As of the census of 2000, there were 581 people, 212 households, and 170 families residing in the village. The population density was 941.7 PD/sqmi. There were 224 housing units at an average density of 363.1 /sqmi. The racial makeup of the village was 98.62% White, 0.52% African American, 0.52% Native American, 0.17% from other races, and 0.17% from two or more races. Hispanic or Latino of any race were 1.55% of the population.

There were 212 households, out of which 44.3% had children under the age of 18 living with them, 69.8% were married couples living together, 6.6% had a female householder with no husband present, and 19.8% were non-families. 17.5% of all households were made up of individuals, and 3.8% had someone living alone who was 65 years of age or older. The average household size was 2.74 and the average family size was 3.09.

In the village, the population was spread out, with 31.2% under the age of 18, 7.2% from 18 to 24, 32.5% from 25 to 44, 21.2% from 45 to 64, and 7.9% who were 65 years of age or older. The median age was 33 years. For every 100 females, there were 93.7 males. For every 100 females age 18 and over, there were 97.0 males.

The median income for a household in the village was $48,958, and the median income for a family was $53,224. Males had a median income of $36,094 versus $20,417 for females.
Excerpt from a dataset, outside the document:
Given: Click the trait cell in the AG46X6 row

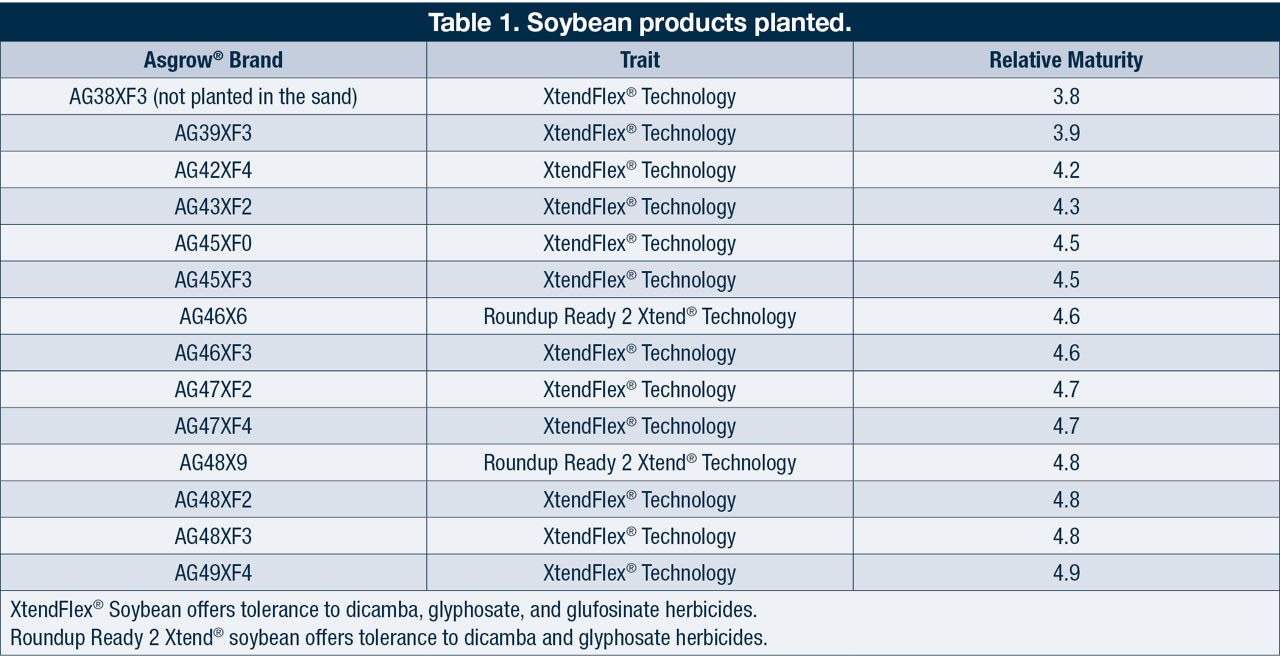Looking at the screenshot, I should [640, 317].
The per capita income for the village was $16,946. About 2.8% of families and 4.1% of the population were below the poverty line, including 4.8% of those under age 18 and 10.0% of those age 65 or over.

Historical population
| Census | Pop. | Note | %± |
| 1880 | 280 |  | — |
| 1890 | 334 |  | 19.3% |
| 1900 | 388 |  | 16.2% |
| 1910 | 400 |  | 3.1% |
| 1920 | 446 |  | 11.5% |
| 1930 | 403 |  | −9.6% |
| 1940 | 354 |  | −12.2% |
| 1950 | 384 |  | 8.5% |
| 1960 | 386 |  | 0.5% |
| 1970 | 427 |  | 10.6% |
| 1980 | 574 |  | 34.4% |
| 1990 | 573 |  | −0.2% |
| 2000 | 581 |  | 1.4% |
| 2010 | 544 |  | −6.4% |
| 2020 | 454 |  | −16.5% |
U.S. Decennial Census

==Government==
Since the Cutback Amendment, Dalton City has been part of the 101st district of the Illinois House of Representatives.